Dr. Neal Bernard (who does the forward for a lot of plant based cookbooks) explains why this is a natural and healthy way to eat. Robin then takes over, and explains all your alternatives. There’s mention on what to not eat as a vegan, and also – how certain things combined together can limit your absorption of the nutrients. (Did you know that drinking coffee/tea with your meal can limit your iron consumption? I didn’t).
And there is a huge section on why soy is actually good for you.
Why soy is good for you to eat. It’s just a bean, people.
(okay, yes, there are people who are very sensitive to it, even allergic. But for everyone else out there who has their reasons about not eating it – organic based soy is good, and healthy. Now I don’t eat it every day, and sometimes I go weeks without, I cycle my food, but still. let’s give this bean some love, eh?)

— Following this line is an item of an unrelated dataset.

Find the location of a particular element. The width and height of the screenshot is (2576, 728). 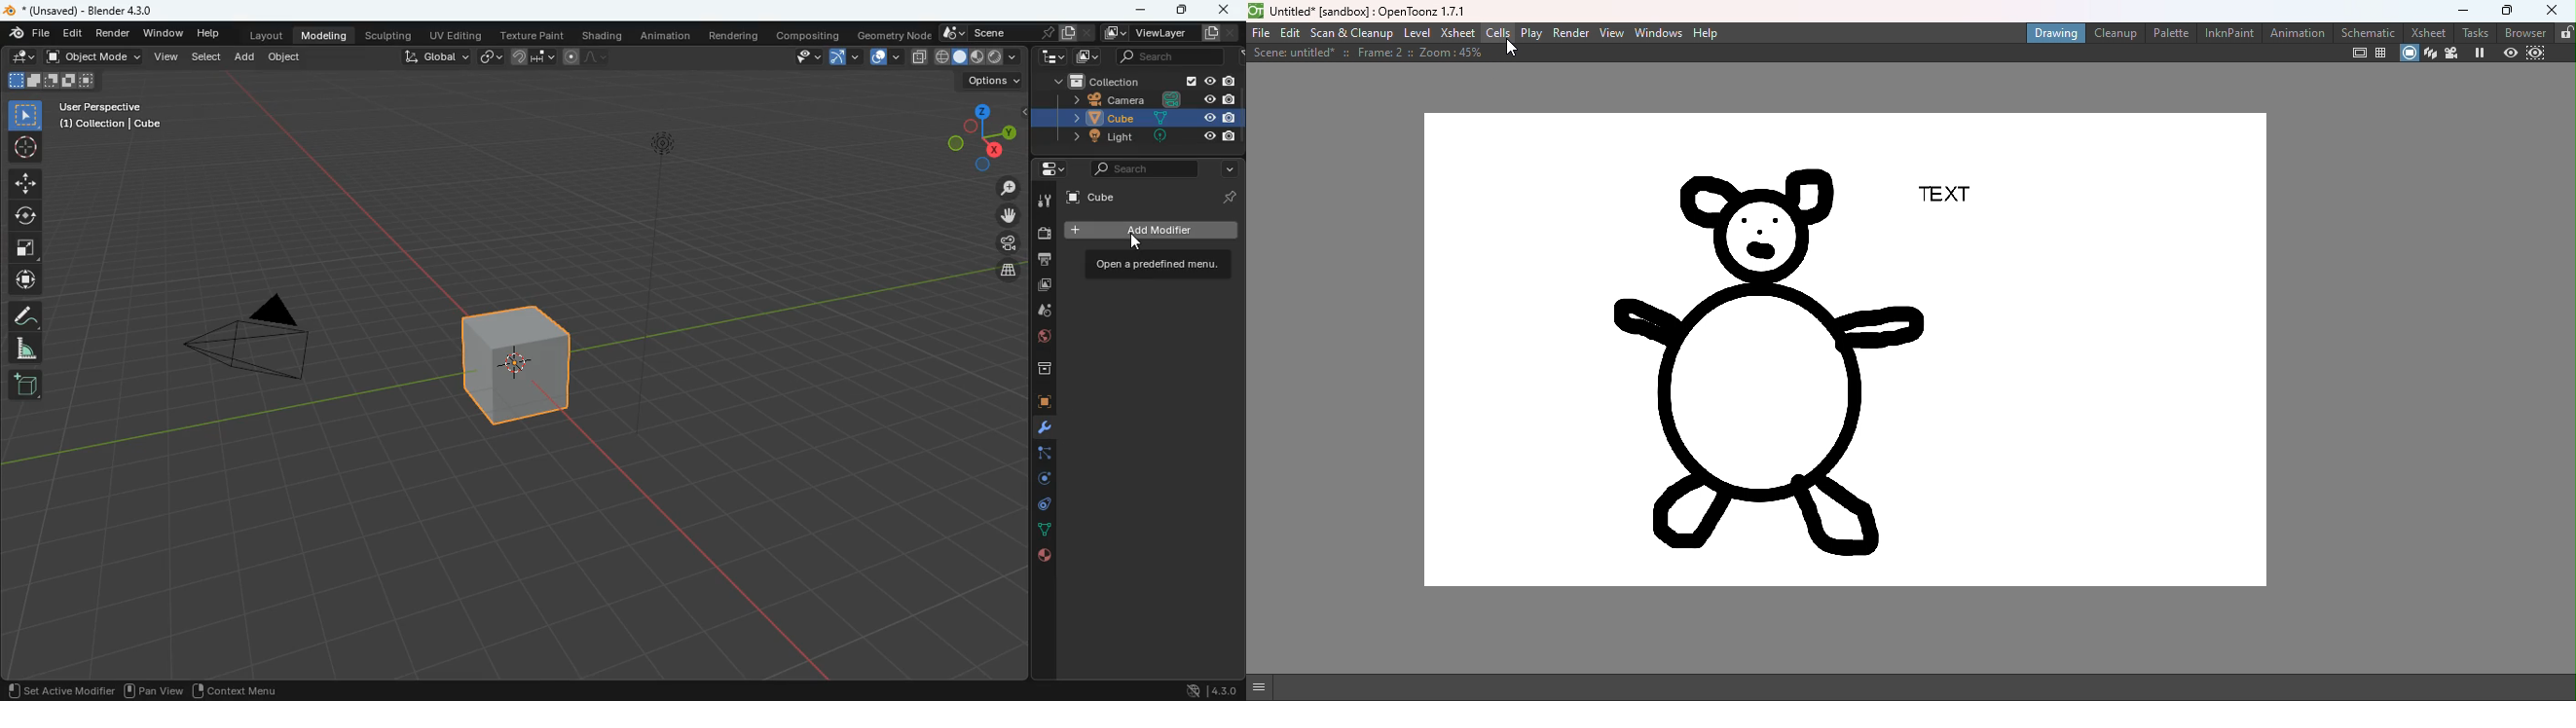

And the book is rift with information like that. Not just the cooking tips, but you become armed with information. You are what you eat, and Robin gives you the ability to explain why and inform others. (or you know, just give the book away and let people read it for themselves).
The downside, no pictures. Also I don’t like the colour scheme (a pale greeny/yellow – plant colours, I’d imagine) and the font is hard to read. The font on the cover is the font used for the table of contents and the titles of the recipes. Kinda, slightly wish it was normal. But! the recipes are all on facing pages. Yay.
I made from this book – and I think if you have someone you need to impress, or a birthday dinner, or you want to borrow your parents care – the lemon risotto with scallions (green onion for me) and peas. (serve this with Isa’s chickpea picatta). Ho.ly. Moses, this was the best meal I had in life. In life. I am not even kidding, or exaggerating about this one. My roommate begs me to make this more often, J&A gobbled it up, and we were all so sad when the risotto was gone.
(Like you don’t even get mad,when you have to make this for 30+ minutes, because you eat, and it’s like, yummmmmmmm numnum num). Robin does amazing things with lemon.
I also made gnocci for the first time. (fast and easy) with avocado pesto (the avocado pesto isn’t in the book,it’s from Oh She Glows. but that was really nice). the Vegetable Hash, the garlicky herb marinade and roasted “chickers” (chickpeas).
The instructions are really detailed and clear, and everything is just so yummy. There are a lot. more. I want to make from this book (my friend Sara – and most people I know, swear by the tamale pie), and next year I’ll be doing so.
This really is the Joy of Cooking (tonnes of information, instructions, and detail), not so much “free” as other of Robins book, but totally swapable, I think, and like I said – this is totally approved and worth a buy
Phew. Now I’m going to make some cold medicine and get some sleep.